Workplace Safety Tips to Reduce Slip and Fall Injuries
Hazards that create a potential for slip and fall injuries are some of the most common risks faced by businesses today. A slip can occur during a simple walk on a warehouse floor. A fall can occur while performing maintenance from a ladder.
According to the Bureau of Labor Statistics, 605 employees were killed and an estimated 212,760 more were injured by falls in 2009.
Slip and fall injuries also cost an estimated $70 billion annually in the United States.

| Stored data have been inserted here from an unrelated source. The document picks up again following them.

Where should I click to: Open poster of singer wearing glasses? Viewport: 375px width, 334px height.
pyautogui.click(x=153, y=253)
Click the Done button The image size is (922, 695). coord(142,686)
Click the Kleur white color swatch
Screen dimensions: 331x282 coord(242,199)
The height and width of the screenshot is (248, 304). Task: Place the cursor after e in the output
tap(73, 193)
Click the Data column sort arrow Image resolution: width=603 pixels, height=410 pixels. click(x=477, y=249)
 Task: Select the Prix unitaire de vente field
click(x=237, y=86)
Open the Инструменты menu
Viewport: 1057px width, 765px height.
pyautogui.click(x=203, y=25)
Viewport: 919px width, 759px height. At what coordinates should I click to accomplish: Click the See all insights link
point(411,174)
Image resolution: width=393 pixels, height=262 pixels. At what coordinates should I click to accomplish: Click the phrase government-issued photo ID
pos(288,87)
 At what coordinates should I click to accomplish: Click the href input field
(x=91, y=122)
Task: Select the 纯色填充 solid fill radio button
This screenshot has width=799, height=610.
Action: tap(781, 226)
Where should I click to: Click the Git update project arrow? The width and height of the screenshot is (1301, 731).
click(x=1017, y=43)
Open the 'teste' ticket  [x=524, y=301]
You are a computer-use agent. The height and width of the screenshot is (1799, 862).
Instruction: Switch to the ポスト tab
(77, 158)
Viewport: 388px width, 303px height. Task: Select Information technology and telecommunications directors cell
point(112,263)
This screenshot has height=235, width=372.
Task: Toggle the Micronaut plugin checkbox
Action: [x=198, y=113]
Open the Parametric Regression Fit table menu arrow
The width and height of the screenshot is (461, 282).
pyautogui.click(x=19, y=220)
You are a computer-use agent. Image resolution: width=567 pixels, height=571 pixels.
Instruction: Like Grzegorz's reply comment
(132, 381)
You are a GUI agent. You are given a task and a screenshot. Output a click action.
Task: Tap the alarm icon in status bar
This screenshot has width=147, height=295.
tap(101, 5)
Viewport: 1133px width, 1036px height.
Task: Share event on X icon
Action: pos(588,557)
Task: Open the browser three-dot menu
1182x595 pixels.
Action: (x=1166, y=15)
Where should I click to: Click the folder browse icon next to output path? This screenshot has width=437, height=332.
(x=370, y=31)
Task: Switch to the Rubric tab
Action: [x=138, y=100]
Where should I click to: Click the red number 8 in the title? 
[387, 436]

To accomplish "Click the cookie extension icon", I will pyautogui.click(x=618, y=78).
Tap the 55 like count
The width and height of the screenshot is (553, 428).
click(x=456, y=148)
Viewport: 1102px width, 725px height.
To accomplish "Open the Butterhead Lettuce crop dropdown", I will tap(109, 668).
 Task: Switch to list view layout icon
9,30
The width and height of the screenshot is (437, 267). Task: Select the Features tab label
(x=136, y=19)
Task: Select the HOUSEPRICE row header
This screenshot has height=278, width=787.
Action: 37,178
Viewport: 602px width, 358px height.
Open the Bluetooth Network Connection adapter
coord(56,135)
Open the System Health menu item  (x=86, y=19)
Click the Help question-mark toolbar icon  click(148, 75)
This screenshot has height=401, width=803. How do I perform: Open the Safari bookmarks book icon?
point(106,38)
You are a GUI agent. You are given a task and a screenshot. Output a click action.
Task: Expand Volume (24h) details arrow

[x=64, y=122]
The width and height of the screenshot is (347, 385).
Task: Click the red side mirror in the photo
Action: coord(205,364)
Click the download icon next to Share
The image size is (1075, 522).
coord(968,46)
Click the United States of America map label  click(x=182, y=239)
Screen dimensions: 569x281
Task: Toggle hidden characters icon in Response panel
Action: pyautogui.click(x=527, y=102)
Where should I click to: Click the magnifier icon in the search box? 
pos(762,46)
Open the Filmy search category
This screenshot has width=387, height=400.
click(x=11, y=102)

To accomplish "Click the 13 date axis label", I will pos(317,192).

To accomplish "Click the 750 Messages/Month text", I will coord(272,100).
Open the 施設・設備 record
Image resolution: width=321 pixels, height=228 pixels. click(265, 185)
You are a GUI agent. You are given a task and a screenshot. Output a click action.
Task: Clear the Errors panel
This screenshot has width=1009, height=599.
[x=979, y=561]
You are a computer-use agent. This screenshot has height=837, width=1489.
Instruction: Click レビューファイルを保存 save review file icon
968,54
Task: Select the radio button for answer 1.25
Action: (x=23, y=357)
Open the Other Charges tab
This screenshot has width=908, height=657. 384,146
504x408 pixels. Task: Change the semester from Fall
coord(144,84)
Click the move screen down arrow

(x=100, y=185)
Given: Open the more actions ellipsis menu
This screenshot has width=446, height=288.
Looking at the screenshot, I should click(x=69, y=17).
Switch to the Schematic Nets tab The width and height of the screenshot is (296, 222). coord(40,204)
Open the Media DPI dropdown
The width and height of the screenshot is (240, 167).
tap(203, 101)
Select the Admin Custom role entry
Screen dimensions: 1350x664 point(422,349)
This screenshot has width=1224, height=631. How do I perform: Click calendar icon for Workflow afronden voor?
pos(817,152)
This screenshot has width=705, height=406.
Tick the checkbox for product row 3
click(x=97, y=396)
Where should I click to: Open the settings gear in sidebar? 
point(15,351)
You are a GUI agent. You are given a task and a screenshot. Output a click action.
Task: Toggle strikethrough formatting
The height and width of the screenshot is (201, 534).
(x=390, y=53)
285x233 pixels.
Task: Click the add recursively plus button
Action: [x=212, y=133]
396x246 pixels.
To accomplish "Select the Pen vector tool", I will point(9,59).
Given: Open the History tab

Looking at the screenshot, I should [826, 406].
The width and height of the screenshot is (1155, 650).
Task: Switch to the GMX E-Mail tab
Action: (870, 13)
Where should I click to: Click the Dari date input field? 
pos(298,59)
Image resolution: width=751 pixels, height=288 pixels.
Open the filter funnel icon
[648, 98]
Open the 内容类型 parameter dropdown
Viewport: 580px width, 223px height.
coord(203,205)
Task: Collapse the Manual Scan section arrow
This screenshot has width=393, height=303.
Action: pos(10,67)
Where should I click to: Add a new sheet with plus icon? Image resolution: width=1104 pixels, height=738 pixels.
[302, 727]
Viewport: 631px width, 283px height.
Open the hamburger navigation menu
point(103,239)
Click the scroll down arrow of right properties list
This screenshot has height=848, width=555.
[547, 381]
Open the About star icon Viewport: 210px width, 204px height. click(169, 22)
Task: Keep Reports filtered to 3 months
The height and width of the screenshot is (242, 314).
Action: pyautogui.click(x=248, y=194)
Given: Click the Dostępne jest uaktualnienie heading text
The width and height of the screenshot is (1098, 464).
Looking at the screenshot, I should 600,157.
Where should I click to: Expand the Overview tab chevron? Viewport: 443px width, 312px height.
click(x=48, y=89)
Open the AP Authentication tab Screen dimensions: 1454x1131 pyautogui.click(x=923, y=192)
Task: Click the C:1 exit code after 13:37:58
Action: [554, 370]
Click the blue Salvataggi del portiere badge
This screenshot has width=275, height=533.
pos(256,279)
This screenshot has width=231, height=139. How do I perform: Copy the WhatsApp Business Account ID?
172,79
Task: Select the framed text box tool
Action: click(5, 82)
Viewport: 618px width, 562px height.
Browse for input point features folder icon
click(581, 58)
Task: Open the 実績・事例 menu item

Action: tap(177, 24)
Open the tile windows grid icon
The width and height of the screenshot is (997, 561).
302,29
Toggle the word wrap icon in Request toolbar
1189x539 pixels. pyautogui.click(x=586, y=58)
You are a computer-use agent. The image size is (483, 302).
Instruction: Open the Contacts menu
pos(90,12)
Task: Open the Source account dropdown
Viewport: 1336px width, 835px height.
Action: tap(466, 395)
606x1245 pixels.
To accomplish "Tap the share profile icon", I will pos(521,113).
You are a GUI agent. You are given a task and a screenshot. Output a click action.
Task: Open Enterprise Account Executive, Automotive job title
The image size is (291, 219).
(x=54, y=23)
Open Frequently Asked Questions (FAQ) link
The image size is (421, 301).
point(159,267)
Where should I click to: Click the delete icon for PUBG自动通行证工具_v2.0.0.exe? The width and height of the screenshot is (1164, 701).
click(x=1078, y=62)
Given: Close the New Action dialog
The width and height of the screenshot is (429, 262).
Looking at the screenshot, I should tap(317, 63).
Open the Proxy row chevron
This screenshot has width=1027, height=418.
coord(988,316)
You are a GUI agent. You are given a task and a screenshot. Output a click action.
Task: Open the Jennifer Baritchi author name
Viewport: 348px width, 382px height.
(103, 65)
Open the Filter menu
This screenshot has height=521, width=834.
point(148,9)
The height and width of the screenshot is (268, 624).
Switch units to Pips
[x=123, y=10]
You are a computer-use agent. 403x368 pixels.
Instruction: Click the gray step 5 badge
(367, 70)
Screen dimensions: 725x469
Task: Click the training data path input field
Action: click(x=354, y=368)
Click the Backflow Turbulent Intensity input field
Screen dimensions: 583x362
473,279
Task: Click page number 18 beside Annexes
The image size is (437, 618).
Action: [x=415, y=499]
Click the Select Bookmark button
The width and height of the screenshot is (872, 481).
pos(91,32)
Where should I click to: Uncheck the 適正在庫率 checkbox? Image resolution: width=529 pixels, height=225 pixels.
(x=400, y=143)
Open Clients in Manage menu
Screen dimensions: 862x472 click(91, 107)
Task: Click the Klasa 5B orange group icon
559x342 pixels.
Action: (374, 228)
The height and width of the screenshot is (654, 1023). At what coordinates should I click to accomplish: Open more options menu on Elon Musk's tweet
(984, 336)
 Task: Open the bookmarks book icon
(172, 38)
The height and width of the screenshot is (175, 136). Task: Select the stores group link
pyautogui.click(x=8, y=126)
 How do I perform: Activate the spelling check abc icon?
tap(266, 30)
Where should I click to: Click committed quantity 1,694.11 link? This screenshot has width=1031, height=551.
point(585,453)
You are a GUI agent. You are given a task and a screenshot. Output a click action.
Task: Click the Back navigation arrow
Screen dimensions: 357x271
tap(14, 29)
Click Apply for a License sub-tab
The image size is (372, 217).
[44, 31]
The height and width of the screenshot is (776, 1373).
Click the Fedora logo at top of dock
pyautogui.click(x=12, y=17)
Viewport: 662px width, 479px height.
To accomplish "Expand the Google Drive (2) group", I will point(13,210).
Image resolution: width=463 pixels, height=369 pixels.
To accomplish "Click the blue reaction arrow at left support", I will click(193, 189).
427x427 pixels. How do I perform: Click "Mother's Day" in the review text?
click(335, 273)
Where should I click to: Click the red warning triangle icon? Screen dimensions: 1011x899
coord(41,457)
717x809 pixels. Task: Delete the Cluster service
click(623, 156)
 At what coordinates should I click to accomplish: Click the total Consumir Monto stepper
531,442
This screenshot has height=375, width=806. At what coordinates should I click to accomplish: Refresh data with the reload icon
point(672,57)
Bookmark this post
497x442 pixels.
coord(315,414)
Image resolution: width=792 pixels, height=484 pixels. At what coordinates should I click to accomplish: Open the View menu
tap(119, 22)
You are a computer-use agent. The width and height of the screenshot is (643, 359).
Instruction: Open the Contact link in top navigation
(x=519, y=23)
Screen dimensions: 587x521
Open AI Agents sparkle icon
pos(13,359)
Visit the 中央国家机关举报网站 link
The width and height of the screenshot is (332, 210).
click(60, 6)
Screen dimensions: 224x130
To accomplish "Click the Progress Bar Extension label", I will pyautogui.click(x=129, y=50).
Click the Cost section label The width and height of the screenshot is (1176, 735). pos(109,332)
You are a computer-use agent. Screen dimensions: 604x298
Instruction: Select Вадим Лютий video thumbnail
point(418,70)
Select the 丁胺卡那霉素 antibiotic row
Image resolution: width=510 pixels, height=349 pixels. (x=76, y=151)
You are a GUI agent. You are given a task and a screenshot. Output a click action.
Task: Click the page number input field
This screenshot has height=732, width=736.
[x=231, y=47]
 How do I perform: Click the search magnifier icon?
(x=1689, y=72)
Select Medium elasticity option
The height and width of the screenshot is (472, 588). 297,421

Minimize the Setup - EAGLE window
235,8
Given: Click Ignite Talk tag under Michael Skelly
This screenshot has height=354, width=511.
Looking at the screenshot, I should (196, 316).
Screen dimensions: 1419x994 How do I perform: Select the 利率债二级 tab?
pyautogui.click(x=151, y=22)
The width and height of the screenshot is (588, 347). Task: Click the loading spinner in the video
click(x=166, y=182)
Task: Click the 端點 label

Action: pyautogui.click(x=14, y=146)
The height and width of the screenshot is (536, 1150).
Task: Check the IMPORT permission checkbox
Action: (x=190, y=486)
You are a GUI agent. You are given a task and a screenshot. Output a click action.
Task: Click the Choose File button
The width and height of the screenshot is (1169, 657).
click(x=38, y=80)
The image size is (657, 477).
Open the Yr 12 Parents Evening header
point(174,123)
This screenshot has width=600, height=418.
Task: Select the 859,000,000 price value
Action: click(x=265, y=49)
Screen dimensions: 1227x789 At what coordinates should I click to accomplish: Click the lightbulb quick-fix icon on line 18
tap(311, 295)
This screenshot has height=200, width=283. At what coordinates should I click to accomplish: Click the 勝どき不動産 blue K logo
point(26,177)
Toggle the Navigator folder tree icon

Unsurprisingly, the construction industry sees the highest frequency of fall-related deaths. What might be surprising to many people, though, is that the most non-fatal fall injuries occur in the health services, wholesale, and retail sectors.
What follows is a list of circumstances that exacerbate the potential for a workplace fall:
- unprotected edges
- slippery walkways
- wall openings and floor holes
- unsecured ladders
- inappropriately used fall protection
Here are some steps that you, as a business owner, can take to avoid slip and fall injuries at your workplace.
1. Require A Safety Harness For Employees Who Work At Heights
Thanks to the law of gravity, the potential for a fall is greater for those who work at heights than it is for people who work at ground level. Also, employees who work at elevated levels are subject to a greater amount of bodily damage should they slip and fall.
That’s why it’s important to ensure that all of your employees who work at heights make proper use of a safety harness. That way, even if they slip, the harness will effectively “catch” them and prevent serious injury.
2. Be Sure That Proper Lighting Exists At The Workplace
People are more likely to fall if they can’t see what they’re doing. Be sure your workplace is adequately lighted so that any potential obstacles in someone’s path are clearly visible and can be avoided.
3. The Yellow Sign
If you have janitorial staff mopping the floors every now and then, be absolutely certain they are aware that they must place a yellow sign near wet surfaces to caution people that the floor is slippery. This is an ounce of prevention that is worth a pound of cure.
4. Fix Uneven Pavement
Uneven pavement is a tripping hazard. If you see any uneven pavement at your workplace, contact maintenance to smooth out the flooring. If you don’t have a maintenance person on staff, outsource the project.
Slip and fall injuries are very common across a variety of work sites. Be certain that you’ve taken the proper measures to minimize the risks associated with those types of injuries at your workplace.